Cuando su cabeza colgó sobre
su pecho, inerte, te hiciste un ovillo y la gente te pisoteó y un perro salvaje
te olfateó y pensaste en venenos y quisiste morirte ahí mismo, pero entonces
rompiste a llorar. Y tu llanto, mujer de lágrima viva, hizo un pozo en el que
mojaste tu vestido como si fuese un sudario y, desnuda, sin que nadie te viera,
sin que nadie quisiera verte, te metiste en el sepulcro en el que horas después
lo depositarían a él: esquelético, ensangrentado, muertísimo.
Con tu espalda pegada a la
fría piedra, tu cuerpo pálido, de moribunda, lo viste levantarse y sonreíste.

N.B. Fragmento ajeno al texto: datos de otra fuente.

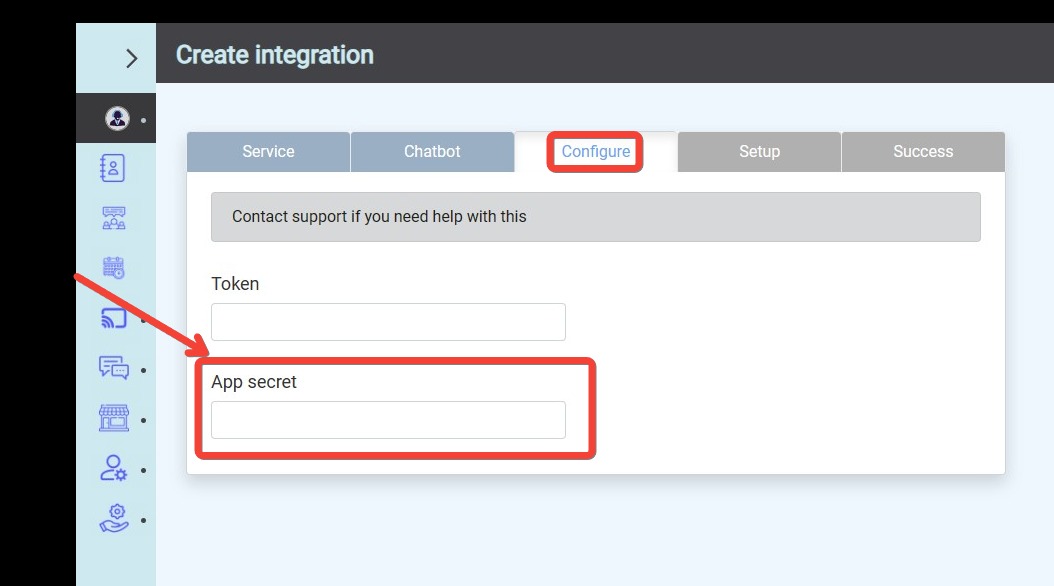Click the Contact support help banner

tap(595, 217)
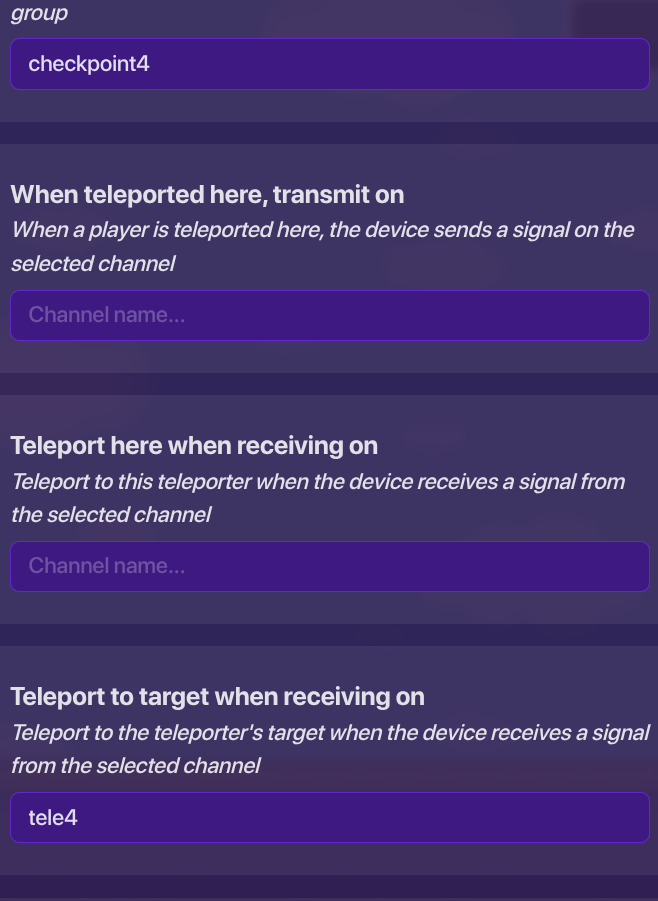Focus the Channel name field under "transmit on"
This screenshot has width=658, height=901.
329,315
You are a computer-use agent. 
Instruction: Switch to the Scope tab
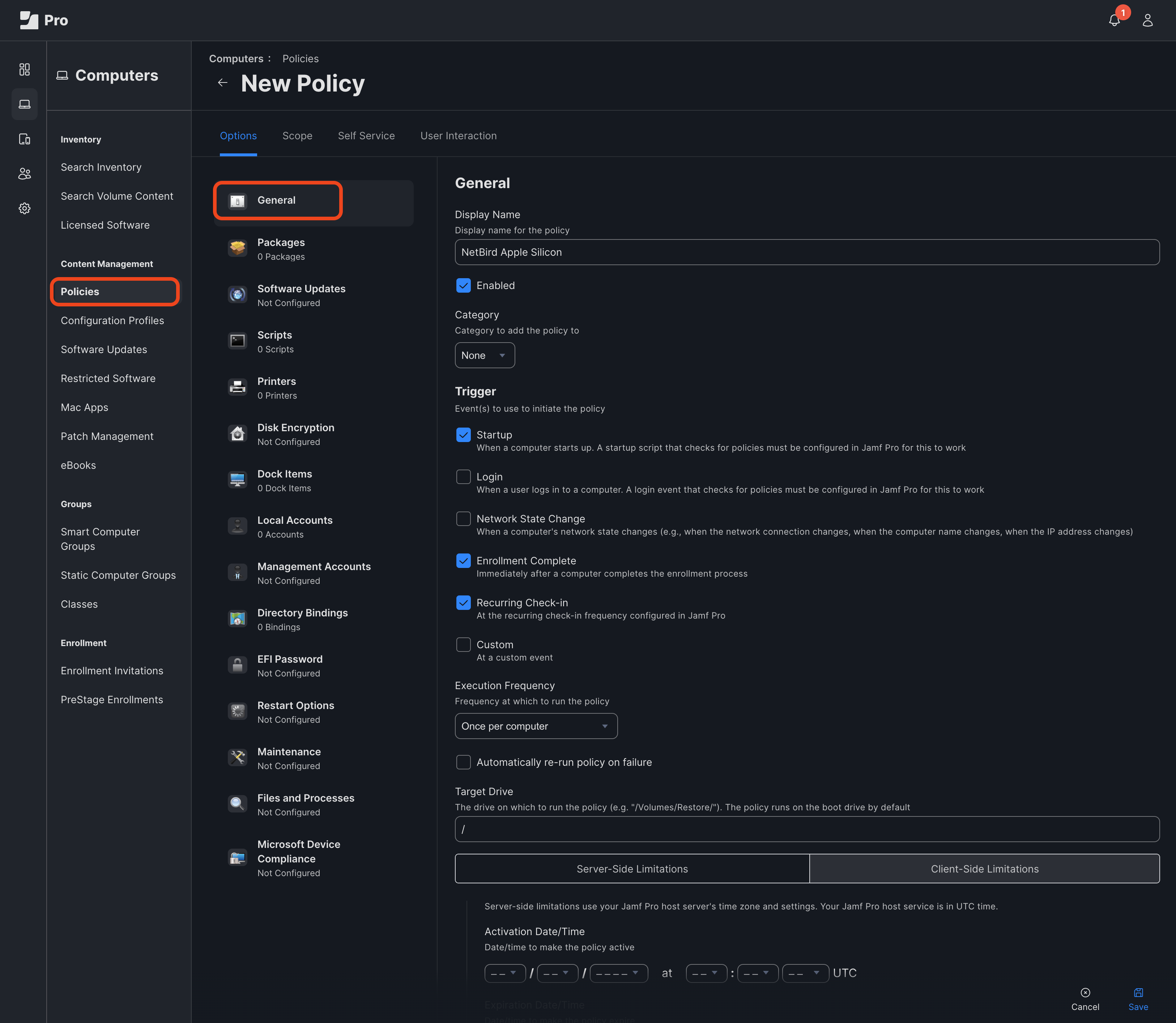pyautogui.click(x=297, y=136)
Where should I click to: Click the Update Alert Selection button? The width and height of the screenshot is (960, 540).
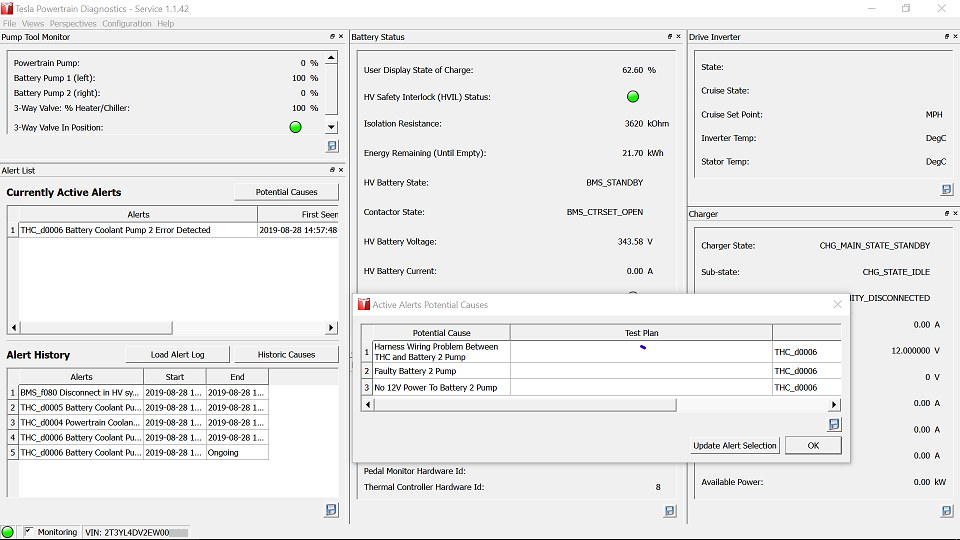[x=735, y=445]
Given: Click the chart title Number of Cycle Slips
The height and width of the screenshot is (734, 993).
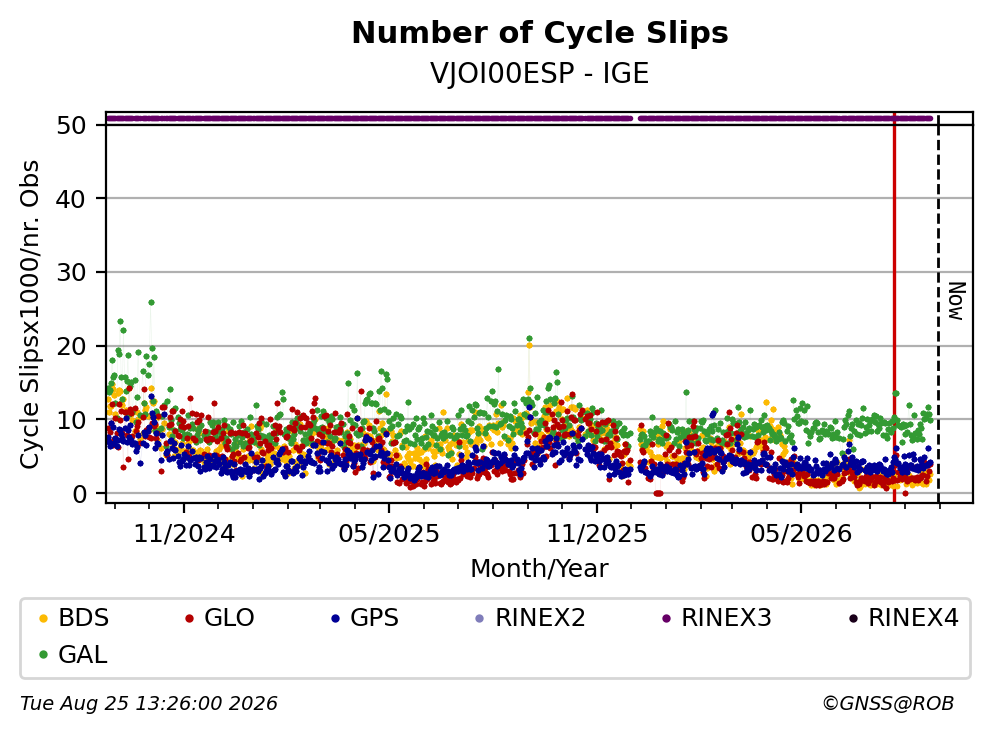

Llevaba al cuello la piedra gris, es decir, se llevaba tu fuerza, tu sangre, tu
savia. La luz que entró en el sepulcro cuando él movió la piedra te permitió
verlo por última vez: hermoso, divino, sobrenaturalmente amado.
Él te miró, estás casi segura
de que te miró y con tu último aliento –te morías– le dijiste algo, lo
llamaste, estiraste la mano. La palabra amor se colgó del techo como una
estalactita. Pero él siguió caminando al encuentro de sus fanáticos que
gritaban, se tiraban a la arena de rodillas, se cubrían los rostros con las
manos.
Y no volvió la vista atrás.
Según
su visión, la literatura debe intentar derribar los tabúes sociales, trabajando
con personajes que se salen de la norma y se enfrentan a la realidad que los
asfixia.
Explicación del cuento
"Pasión"
nació de su deseo de revisar la Biblia desde una mirada feminista. Así que, no
solo trata de retratar a María Magdalena como una mujer con su independencia y
pensamiento crítico, sino también la idea de reescribir la historia de personajes
bíblicos mostrando un lado nuevo, es decir, la de una mujer que, aunque sepa defenderse, sucumbe al deseo de amor.